Sounds easy enough, I know, but it’s the battle of a lifetime – our own lifetimes, from the moment we’re baptized until we breathe our last. Just because we get the power of grace doesn’t mean we become invincible. No, we’re still prone to sin, and we must wage war on our tendency to give in to it. The good news, though, is that we’re part of that Communion of Saints already: Along with the church triumphant (heaven), and the church penitent (purgatory), we here trudging along in our earthly lives are the church militant – that is, saints in the making, like rookies striving to improve ourselves and advance in the army of God.
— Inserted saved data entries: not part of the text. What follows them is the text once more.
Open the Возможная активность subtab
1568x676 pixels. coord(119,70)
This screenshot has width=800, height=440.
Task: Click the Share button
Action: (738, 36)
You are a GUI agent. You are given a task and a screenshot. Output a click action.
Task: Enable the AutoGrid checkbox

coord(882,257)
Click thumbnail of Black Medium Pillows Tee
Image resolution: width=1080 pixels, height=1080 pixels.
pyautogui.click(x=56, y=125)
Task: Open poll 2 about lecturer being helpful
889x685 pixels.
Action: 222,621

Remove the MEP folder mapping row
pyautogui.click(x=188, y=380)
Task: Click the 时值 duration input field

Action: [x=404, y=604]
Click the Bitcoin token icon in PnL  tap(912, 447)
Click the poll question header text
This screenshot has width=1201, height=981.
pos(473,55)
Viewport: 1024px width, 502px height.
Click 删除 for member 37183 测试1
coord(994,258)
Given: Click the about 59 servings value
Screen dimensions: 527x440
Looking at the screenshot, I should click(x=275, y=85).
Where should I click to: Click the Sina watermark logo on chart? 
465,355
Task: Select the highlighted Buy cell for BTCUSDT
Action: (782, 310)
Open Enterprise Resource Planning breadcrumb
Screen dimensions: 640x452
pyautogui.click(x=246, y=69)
But we’re not generally going up against big, scary adversaries like Thanos and his ilk. Our battles are fought much closer to home – inside of us, you know, like when we’re compelled to practice patience and kindness with those we’d rather upbraid or snub; or when we wave that other driver to pull ahead of us in traffic instead of gunning it to cut him off. That’s the stuff of saint-making – that’s the stuff that’ll nudge us one way or another, close to heaven or closer to hell. It’s not cosmic conflagrations and extraordinary exploits: rather, it’s caring for our kids and elders, even when we’re exhausted and cranky; deferring when resisting would be more convenient; bending when balking would do.

And it’s not always all that clear which way we’re being nudged, to tell the truth, but it’s our will that ultimately matters, what we really desire most when we’re stripped down to our bare selves. Here’s how Dom Hubert van Zeller puts it: “If right up to the end we are found wanting madly to do God’s will – even though we may not be very clear as to what it is, or (more likely still) may not have done it very well – we shall have achieved the main purpose of our lives.”

Doesn’t that sound noble and thrilling? Don’t you want to be a part of that story? I know I do – and I can! So can you! We don’t have to get zapped by quantum juice or get bitten by radioactive spiders. “The beauty of this saint-life is that it can be embarked upon at any moment,” writes van Zeller. “We don’t have to wait for a miracle: the grace is there.”

In other words, we’re already part of the team – we’re already equipped to be consecrated champions. The Avengers have nothing on us – let’s roll!